In a previous post, I said that, when looking for a financial advisor, you want someone who puts your interests first, i.e. a fiduciary.  This merits further discussion.  By way of example, lawyers, trustees or doctors are considered fiduciaries. On the other hand, stock brokers, insurance agents and registered representatives are not.

According to the National Association of Personal Financial Advisors (NAPFA) web site, Focus on Fiduciary:

Federal and state law requires that Registered Investment Advisors are held to a Fiduciary Standard.  This law requires that an advisor act solely in the best interest of the client, even if that interest is in conflict with the advisor’s financial interest. Investment Advisors must disclose any conflict, or potential conflict, to the client prior to and throughout a business engagement.  Investment Advisors must adopt a Code of Ethics and fully disclose how they are compensated.

Because broker-dealers are not necessarily acting in your best interest, the SEC requires them to add the following disclosure to your client agreement.  Read this disclosure, and decide if this is the type of relationship you want to dictate your financial security:

“Your account is a brokerage account and not an advisory account.  Our interests may not always be the same as yours.  Please ask us questions to make sure you understand your rights and our obligations to you, including the extent of our obligations to disclose conflicts of interest and to act in your best interest.  We are paid both by you and, sometimes, by people who compensate us based on what you buy. Therefore, our profits, and our salespersons’ compensation, may vary by product and over time.”

If you see this disclaimer in your contract, you have been warned that you are not working with a fiduciary.  My question to you is, “Why would you even consider working with someone who has issued you this warning?”
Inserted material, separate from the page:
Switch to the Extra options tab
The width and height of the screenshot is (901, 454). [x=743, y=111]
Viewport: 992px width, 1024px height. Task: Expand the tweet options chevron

After all, you engage a financial advisor to look after your interests. In my opinion, having a trusted relationship is not possible after you have read the warning quoted above.  Since commissioned representatives receive incentives for selling one investment over another, how do you ever know why someone recommends one investment product to you over another? How do you know what it is actually costing you?

I wholeheartedly agree with NAPFA’s conclusion:

NAPFA has always maintained that an advisor who is compensated solely through commissions faces immense conflicts of interest.  This type of advisor is not paid unless a client buys (or sells) a financial product.  A commission-based advisor earns money on each transaction—and thus has a great incentive to encourage transactions that might not be in the interest of the client.  Indeed, many commission-based advisors are well-trained and well-intentioned. But the inherent potential conflict is great.

I believe that a strict fee-only approach is the best way of working with clients.  I want my clients to consider me as a trusted advisor and true partner, not a salesperson.

To be continued.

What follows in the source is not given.